Create SKAN schema from user LTV

To do this, you can start by obtaining LTV for each user in your game, from tools like Google Firebase or from your own Marketing Measurement Partner like Adjust or Appsflyer. For this example, I will randomly generate 100,000 user LTV from a Pareto distribution, which matches quite well with how user LTV tends to distribute for mobile games.

List of 100,000 randomly-generated user LTV

Plotting the total revenue generated from each LTV, we see that LTV around $2 contributes the largest revenue.

Distribution of revenue for each LTV

This brings us to the central principle when defining the LTV range for each conversion value:

The LTV range should be narrow around LTV that generates high revenue, so that LTV in this range are estimated as accurately as possible

For this distribution, then, the LTV range should be narrow around $2: say, $1.9 to $2, rather than $1.4 to $2.6. Thus, every LTV between $1.9 to $2 will be estimated with a value of $1.95 (the middle of the range), which in turns matches quite well with the true LTV.

A straightforward way to satisfy this principle is by dividing the revenue distribution into 63 equal areas, one for each conversion value.
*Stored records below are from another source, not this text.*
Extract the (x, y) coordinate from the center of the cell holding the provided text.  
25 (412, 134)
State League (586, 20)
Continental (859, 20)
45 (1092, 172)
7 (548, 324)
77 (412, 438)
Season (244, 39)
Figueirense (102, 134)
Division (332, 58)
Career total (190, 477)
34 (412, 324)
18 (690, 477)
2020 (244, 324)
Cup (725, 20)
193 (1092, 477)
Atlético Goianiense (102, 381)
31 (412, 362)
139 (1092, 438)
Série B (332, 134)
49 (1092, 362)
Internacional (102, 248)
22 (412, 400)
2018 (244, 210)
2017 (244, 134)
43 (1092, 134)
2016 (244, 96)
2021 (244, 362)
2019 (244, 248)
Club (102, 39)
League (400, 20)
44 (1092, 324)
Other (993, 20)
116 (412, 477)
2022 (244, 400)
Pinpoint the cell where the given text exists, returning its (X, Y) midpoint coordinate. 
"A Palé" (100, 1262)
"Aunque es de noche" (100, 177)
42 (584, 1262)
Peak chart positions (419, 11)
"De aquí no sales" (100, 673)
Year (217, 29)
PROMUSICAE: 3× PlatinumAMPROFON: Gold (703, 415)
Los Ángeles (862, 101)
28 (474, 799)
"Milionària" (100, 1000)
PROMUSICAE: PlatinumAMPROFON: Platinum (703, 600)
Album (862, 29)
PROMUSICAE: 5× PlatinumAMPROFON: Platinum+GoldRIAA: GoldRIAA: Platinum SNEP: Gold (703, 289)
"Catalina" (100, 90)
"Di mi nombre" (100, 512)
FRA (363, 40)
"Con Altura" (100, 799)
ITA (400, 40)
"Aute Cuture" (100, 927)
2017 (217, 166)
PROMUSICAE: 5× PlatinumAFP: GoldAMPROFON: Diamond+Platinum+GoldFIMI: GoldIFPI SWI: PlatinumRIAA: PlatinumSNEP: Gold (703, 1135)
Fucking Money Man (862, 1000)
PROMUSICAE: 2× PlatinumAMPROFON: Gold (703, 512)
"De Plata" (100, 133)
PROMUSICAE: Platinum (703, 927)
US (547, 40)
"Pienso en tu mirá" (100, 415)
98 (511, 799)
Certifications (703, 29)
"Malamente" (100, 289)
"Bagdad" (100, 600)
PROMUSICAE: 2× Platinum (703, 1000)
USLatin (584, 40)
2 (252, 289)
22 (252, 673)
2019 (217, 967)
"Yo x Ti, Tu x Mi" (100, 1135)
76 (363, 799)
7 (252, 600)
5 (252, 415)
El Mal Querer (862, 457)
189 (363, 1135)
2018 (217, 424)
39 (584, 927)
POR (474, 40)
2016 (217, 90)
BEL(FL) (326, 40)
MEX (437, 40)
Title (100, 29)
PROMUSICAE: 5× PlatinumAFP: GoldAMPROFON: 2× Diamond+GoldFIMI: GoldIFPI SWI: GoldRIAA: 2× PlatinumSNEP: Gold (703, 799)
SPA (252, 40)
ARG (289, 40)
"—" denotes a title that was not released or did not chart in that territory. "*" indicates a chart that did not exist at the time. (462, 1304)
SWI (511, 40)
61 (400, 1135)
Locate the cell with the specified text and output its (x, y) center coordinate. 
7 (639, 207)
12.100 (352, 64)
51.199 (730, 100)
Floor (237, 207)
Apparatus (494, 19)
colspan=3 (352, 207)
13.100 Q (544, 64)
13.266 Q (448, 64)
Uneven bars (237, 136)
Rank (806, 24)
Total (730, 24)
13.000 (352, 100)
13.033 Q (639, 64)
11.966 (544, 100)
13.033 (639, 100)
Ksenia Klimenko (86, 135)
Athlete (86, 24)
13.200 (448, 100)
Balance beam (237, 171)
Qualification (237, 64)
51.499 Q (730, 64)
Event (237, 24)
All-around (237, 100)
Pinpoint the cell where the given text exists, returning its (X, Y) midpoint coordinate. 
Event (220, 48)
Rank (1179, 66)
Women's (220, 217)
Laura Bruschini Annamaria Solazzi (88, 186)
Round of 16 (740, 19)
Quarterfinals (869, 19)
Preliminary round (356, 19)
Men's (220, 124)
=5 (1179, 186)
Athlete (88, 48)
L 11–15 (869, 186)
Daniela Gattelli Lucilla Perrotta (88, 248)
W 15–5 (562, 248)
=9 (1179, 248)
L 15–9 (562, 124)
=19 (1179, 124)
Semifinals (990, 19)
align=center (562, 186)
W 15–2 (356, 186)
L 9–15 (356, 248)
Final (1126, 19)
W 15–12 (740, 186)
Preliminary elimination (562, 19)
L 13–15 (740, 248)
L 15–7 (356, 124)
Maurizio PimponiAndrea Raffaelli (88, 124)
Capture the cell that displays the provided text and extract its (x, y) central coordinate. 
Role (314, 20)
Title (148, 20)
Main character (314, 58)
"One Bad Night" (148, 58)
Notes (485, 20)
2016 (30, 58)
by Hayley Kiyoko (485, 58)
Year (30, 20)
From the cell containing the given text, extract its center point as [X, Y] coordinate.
This ensures that LTV that generates high revenue (large height) will have a narrow range (small width), while LTV that generates low revenue (small height) will have a wide range (large width).

Each conversion value = 1.6% of total area under the revenue curve

Mathematically, this means that the area for each conversion value will occupy 100%/63 = 1.6% of the area under the revenue curve, with:

  • Conversion value 1: 0% to 1.6% of total area (from the left)
  • Conversion value 2: 1.6% to 3.2% of total area, and so on …
  • Conversion value 63: 98.4% to 100% of total area

Showcase SKAN schema creation with code

Implementing this strategy turns out to be quite simple, which I will demonstrate using SQL code for the following steps:

1.Total how much revenue are generated for each value of LTV. For simplicity, each LTV is rounded to 1 decimal place, resulting in 376 unique LTV values and their corresponding revenue. This is much smaller compared to the list of 100,000 user-level LTV that we started with, which allows us to quickly compute our conversion value schema even when scaled to millions of users.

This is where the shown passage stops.